Outside of those two highly personal oddities the show is nothing short of amazing. It looks good, it flows well and the performances from some of the cast members are nothing short of superb. I can see why the show is one of those which is most commonly referrenced as 'one of the best shows of all time' already, and I've only seen the first thirteen episodes.

For myself, largest and most interesting points of the first season are revolve around Tony's depression and his therapy sessions with Dr Melfi. I've studied psychology and psychiatry quite extensively over the years, especially depression, a condition I have a considerable interest in. While I'm no recognised expert, I was pleased with the way Tony's depression was portrayed, most of the time he's quite capable and able. But his language is very negative and at times everything just overwhelms him. Depression being portrayed in the media is something which needs to occur more often, especially complex and intelligent portrayals like this one. It's a major thing for the show to tackle, and they do it well.

Depression and mobsters, seems like two of the big American issues all wrapped up into one package.

Performance-wise there are quite a few which are of great and worthy note. As I mentioned in the DVD review before James Gandolfini is dynamite as Tony, Edie Falco is also great as his wife Carmella, and many of the other actors give believable and amazing performances as well. But the major praise in the season would have to be given to the lovely Lorraine Bracco and most of all Nancy Marchand as the completely Machavellian Livia Soprano. I could see what she was up to fairly early on, or at least suspected and gradually had it proven.
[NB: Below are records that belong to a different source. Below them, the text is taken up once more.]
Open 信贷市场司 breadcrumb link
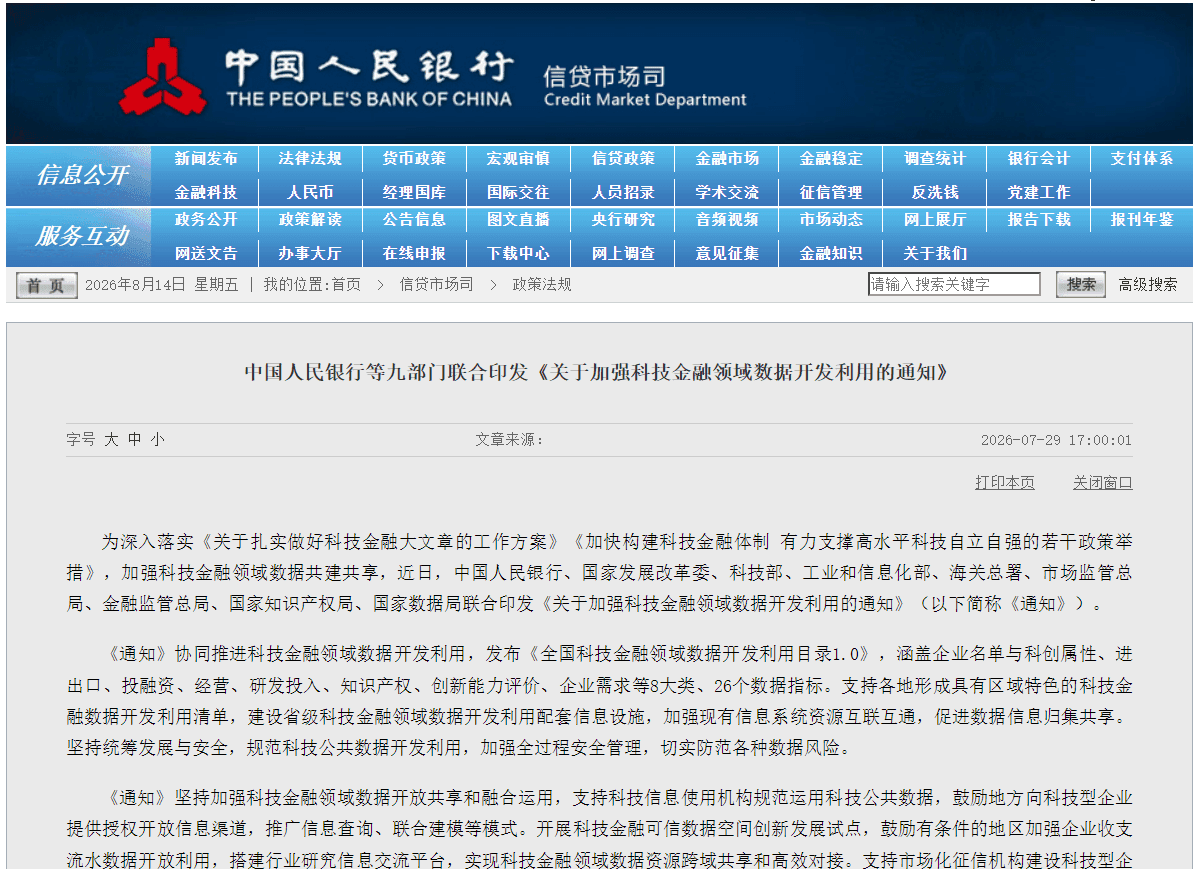Viewport: 1199px width, 869px height. 436,285
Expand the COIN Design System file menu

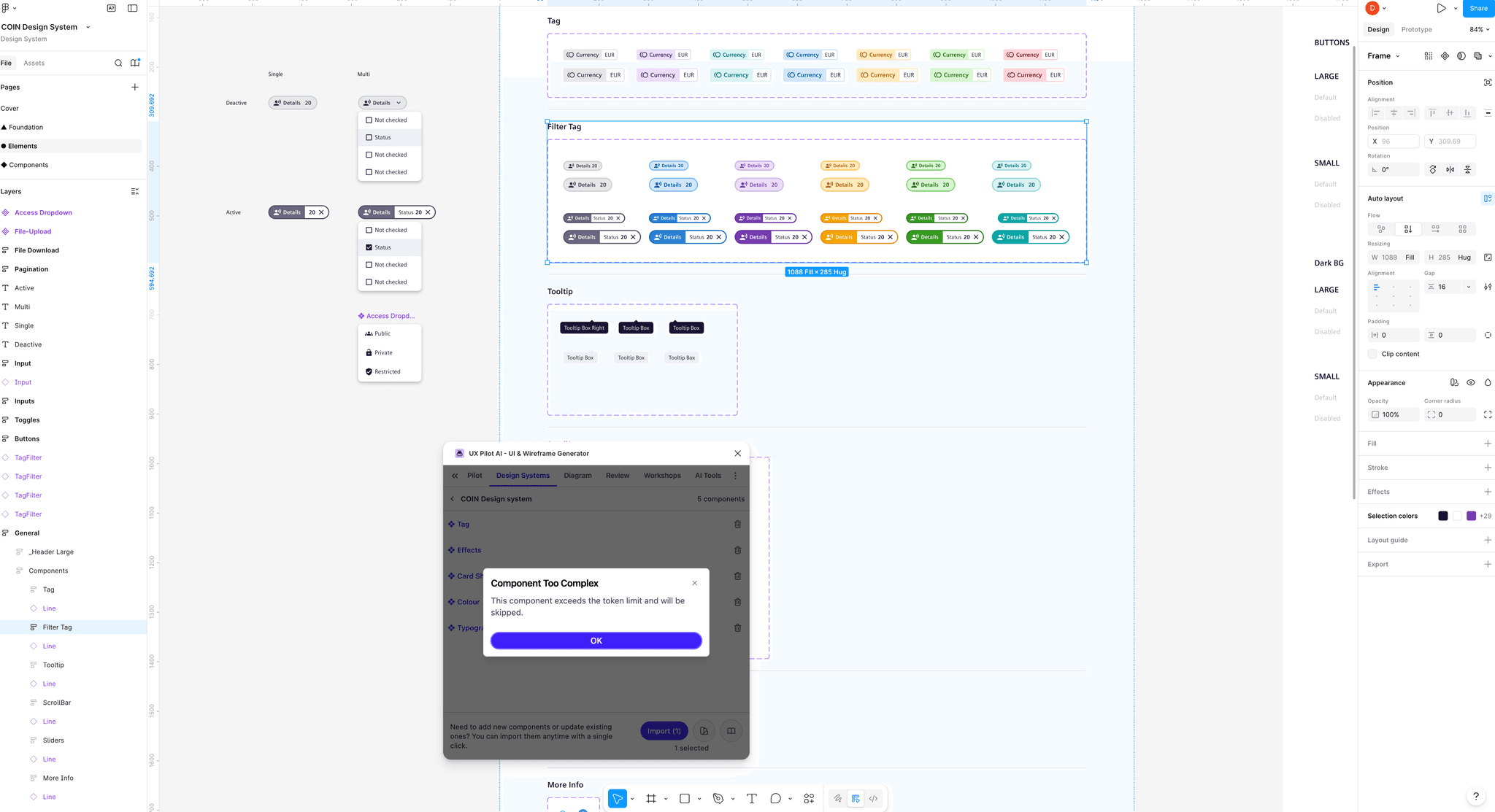click(88, 27)
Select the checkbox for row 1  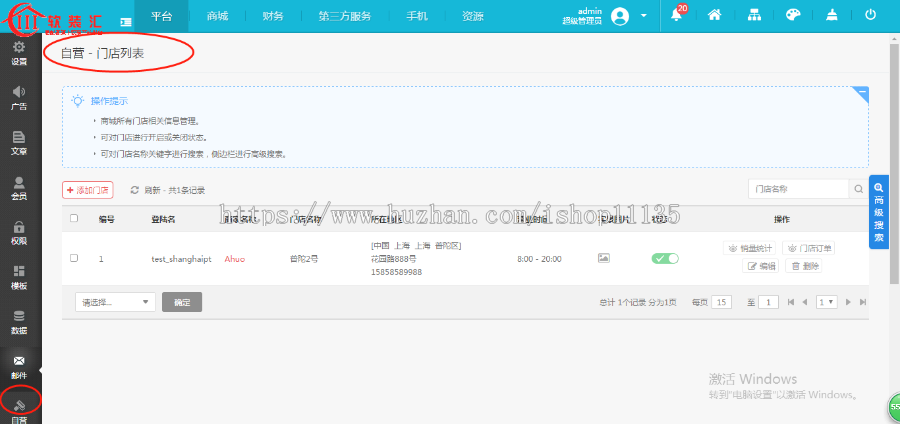(x=74, y=258)
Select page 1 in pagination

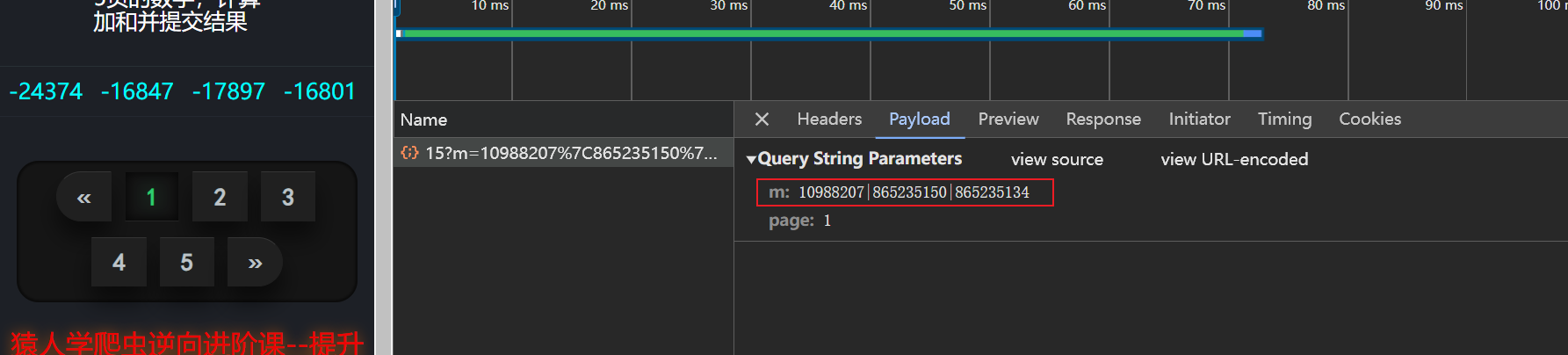pos(151,198)
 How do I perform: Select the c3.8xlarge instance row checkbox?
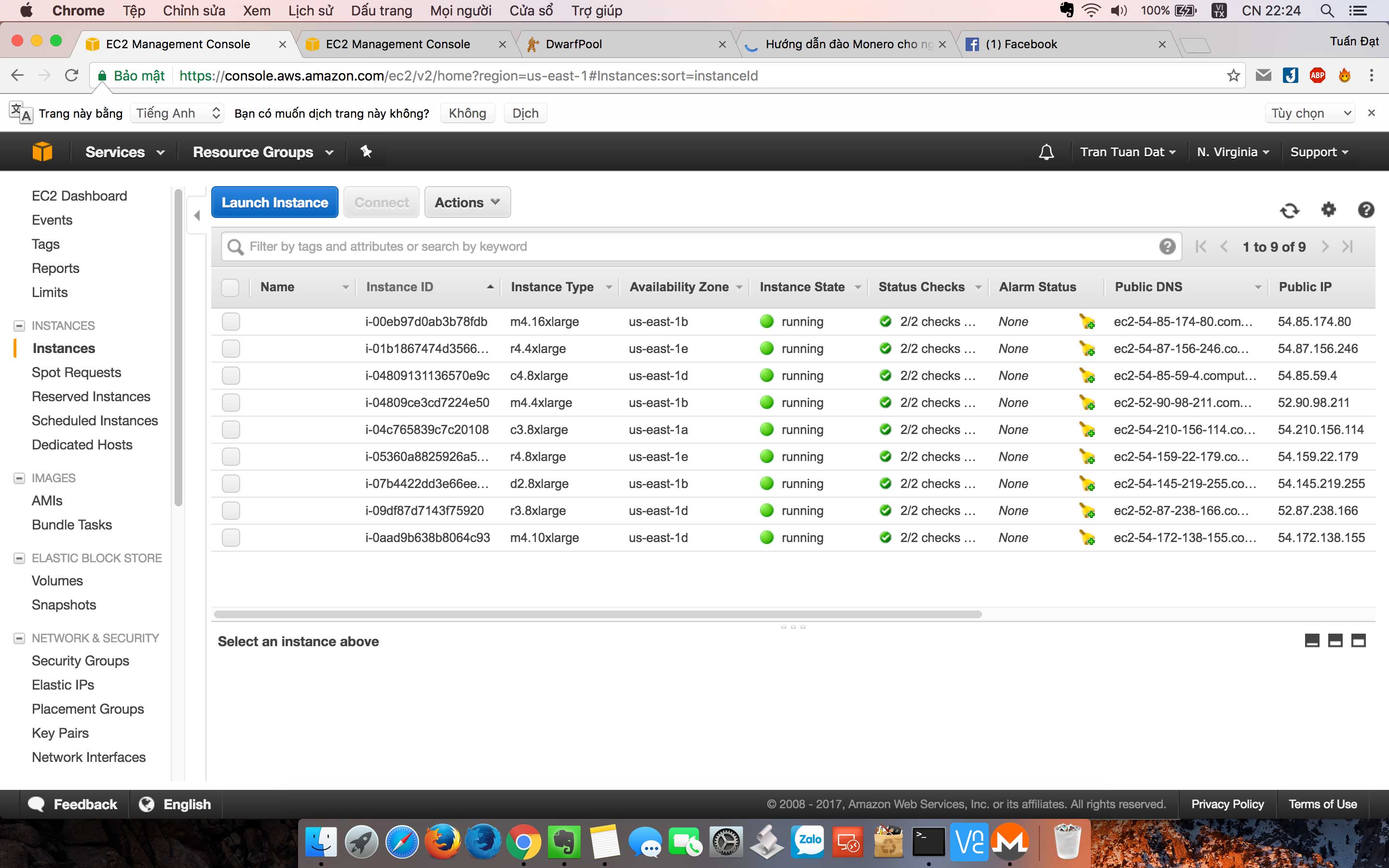231,429
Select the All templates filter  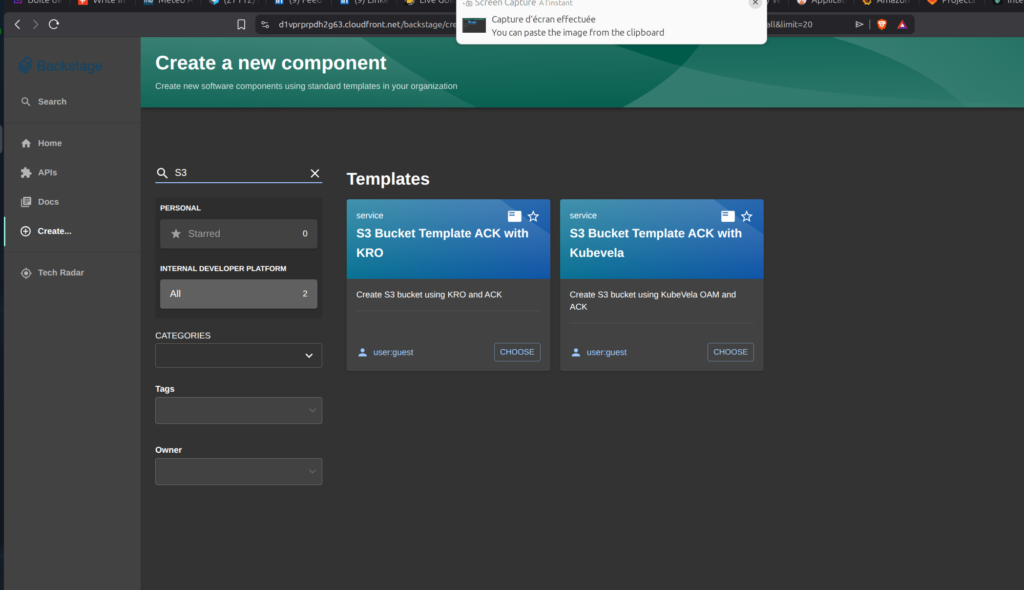(238, 294)
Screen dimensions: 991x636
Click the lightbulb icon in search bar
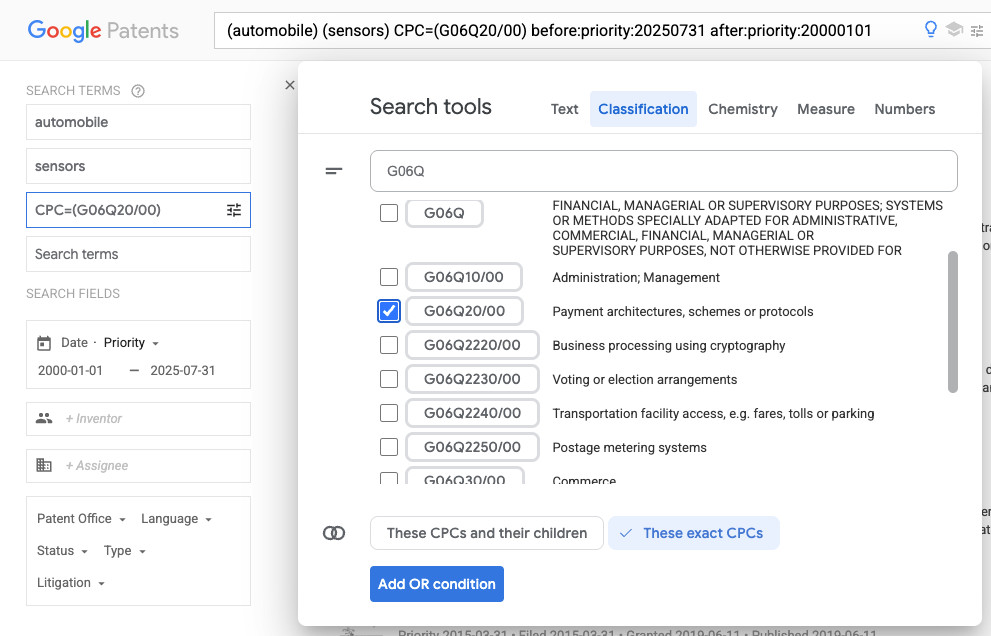(x=931, y=30)
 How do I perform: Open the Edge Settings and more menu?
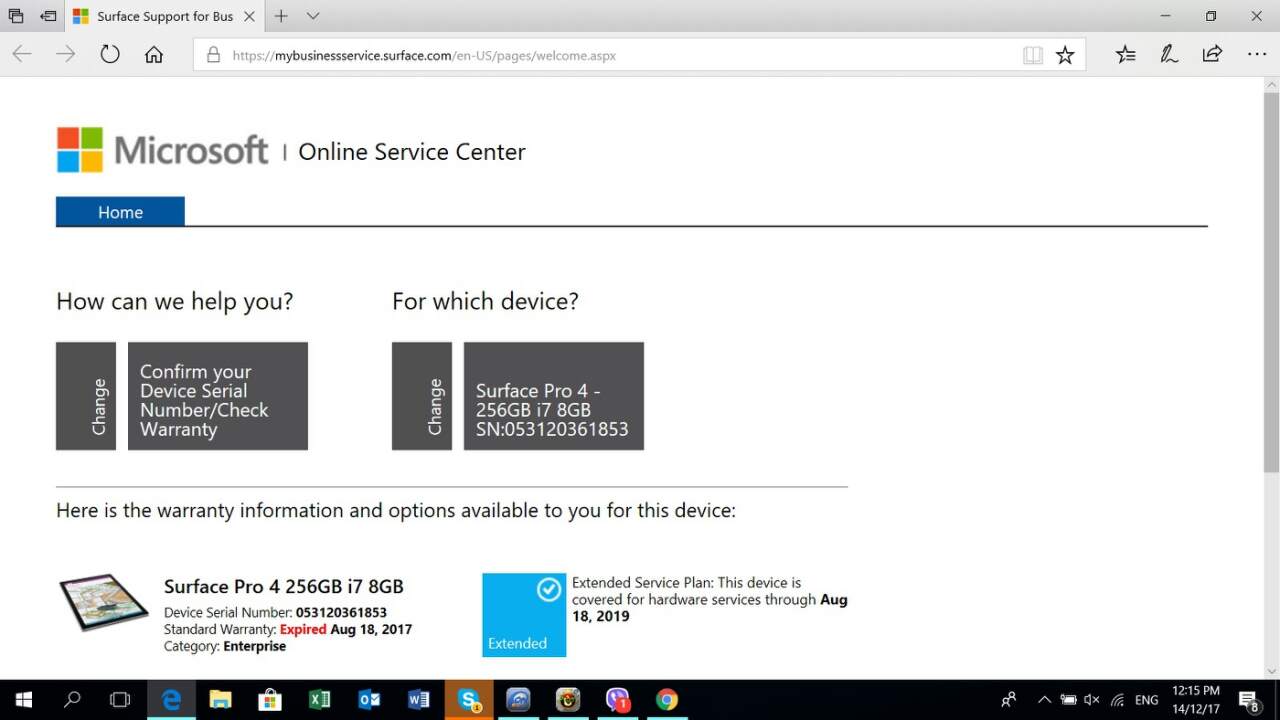1256,54
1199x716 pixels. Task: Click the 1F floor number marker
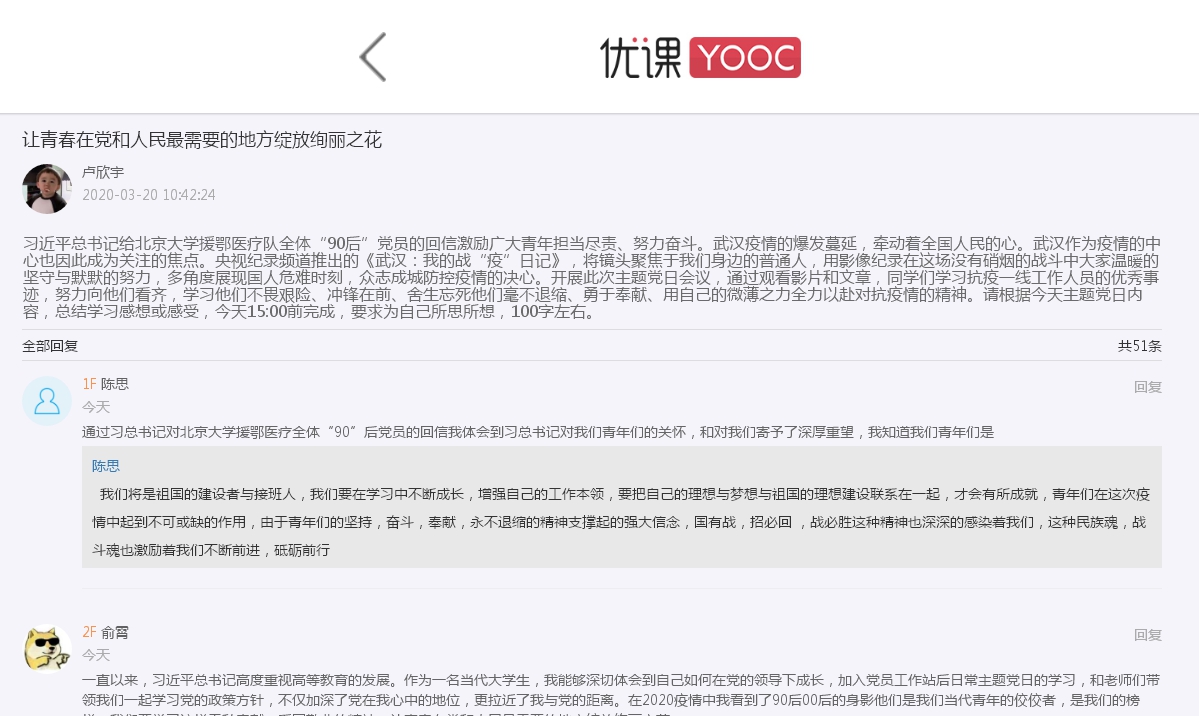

The passive agressive manipulation of her family is something to really behold, and the moment where Dr Melfi suggests that she might be a borderline personality was one which just rang true.

Another thing I feel the show really succeeds on is the rhythm of it, while the season as a whole progresses with a gradual storyline, each individual episode rises and falls with it's own beat. You can watch a single episode and enjoy it somewhat standalone as there's a story in each episode with hanging threads that connect each. But the season also holds together as a complete entity. This means it lies somewhere between the extremes like Murder One/The Wire with their ongoing season long storylines and House M.D./Star Trek which extensively use the episodic story of the week format. I'd compare the weighting of the storytelling to that of The Shield on this front - some ongoing stories, some which are wrapped up inside the episode. It's a good style, but a hard one to achieve.

Ultimately I'm highly impressed, some of the episodes in particular really stood out; now the first episode was decent, but not gripping. But after that things really took off. College was one of those episodes which was great, mixing the relative mundanity of taking your daughter to various universities against the issue of dealing with an ex-wiseguy turned rat. The future in one hand, the past in the other - this, combined with the viseral and unrelenting brutality of the execution makes it probably the first 'memorable' episode.

Speaking of which, I do adore the violence in this show, it's not glamourised and it's often harsh and very messy. Something which could shock, but at times it amuses - mostly because of the impliments used. Seeing someone whacked in the head with a service bell (ding! ding! ding!) or a phone handset really does provoke a laughter reaction. It's a trick that Evil Dead 2 achieves as well, mixing the horror of the situation with something comical - it blunts the blow from watching and make it a little easier to enjoy. Of course, the killing in College is not amusing - well except for maybe Tony's sudden appearance, but after that it becomes very messy.

There's absolutely loads more I could write about here, but I think that's enough until I've watched the second season. Suffice to say; I think the show is very special indeed.